Mason Flesch
- Born: 18 November 1999 (age 26) Cobourg, Ontario, Canada
- Height: 1.96 m (6 ft 5 in)
- Weight: 105 kg (16.5 st; 231 lb)

Rugby union career
- Position: Flanker

Senior career
- Years: Team / Apps / (Points)
- 2021–23: Toronto Arrows / 27 / (0)
- 2024-: Chicago Hounds / 42 / (104)
- Correct as of 20 July 2026

International career
- Years: Team / Apps / (Points)
- 2019: Canada U20 / 3 / (0)
- 2021–: Canada / 14 / (25)
- Correct as of 20 July 2026

= Mason Flesch =

Canada international rugby union player

Mason Flesch (born 18 November 1999) is a Canadian rugby union player, currently playing for the Chicago Hounds of Major League Rugby (MLR) and the Canadian national team. His preferred position is flanker.

------------------------------------------------------------------------

→ **Questions to answer**
A) Rewrite the stretch of the Mason Flesch profile from "Senior career" through "Canada / 14 / (25)", putting "Ontario Blue" in place of "Toronto Arrows".
B) According to the Mason Flesch profile, which Major League Rugby club does Flesch currently play for?
C) Continue the Mason Flesch profile from its final sentence.
The entries have no connection to the Mason Flesch profile.

→ **Recorded data**
------------------------------------------------------------------------

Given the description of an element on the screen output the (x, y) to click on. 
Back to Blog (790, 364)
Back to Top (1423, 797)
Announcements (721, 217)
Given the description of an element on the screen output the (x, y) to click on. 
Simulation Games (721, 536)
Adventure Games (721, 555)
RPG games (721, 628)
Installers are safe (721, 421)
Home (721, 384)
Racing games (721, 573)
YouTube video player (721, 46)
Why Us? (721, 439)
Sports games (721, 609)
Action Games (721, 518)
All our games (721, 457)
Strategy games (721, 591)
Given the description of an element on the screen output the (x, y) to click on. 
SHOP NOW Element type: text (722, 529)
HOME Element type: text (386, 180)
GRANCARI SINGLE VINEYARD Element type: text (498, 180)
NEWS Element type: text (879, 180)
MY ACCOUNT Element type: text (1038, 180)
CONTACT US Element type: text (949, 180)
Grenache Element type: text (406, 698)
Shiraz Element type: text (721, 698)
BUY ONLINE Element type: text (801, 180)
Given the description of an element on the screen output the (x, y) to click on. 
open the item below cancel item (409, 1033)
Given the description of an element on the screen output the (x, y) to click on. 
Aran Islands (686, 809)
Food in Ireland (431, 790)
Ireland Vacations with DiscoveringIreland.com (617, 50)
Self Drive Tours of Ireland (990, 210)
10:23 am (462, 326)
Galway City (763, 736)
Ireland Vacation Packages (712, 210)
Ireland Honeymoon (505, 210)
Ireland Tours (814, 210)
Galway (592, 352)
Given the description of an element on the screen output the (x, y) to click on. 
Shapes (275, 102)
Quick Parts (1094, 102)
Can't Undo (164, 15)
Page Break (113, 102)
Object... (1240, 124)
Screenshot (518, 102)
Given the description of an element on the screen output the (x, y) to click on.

------------------------------------------------------------------------

→ **Results for the exercise**
A)
Senior career
- Years: Team / Apps / (Points)
- 2021–23: Ontario Blue / 27 / (0)
- 2024-: Chicago Hounds / 42 / (104)
- Correct as of 20 July 2026

International career
- Years: Team / Apps / (Points)
- 2019: Canada U20 / 3 / (0)
- 2021–: Canada / 14 / (25)

B) The Chicago Hounds.

C)
==Professional career==
Flesch signed for Major League Rugby side Toronto Arrows for the 2021 Major League Rugby season. Flesch made his debut for Canada in the 2023 Rugby World Cup Qualifiers. Following the folding of the Arrows after the 2023 MLR season, Flesch was selected by the Chicago Hounds in a dispersal draft.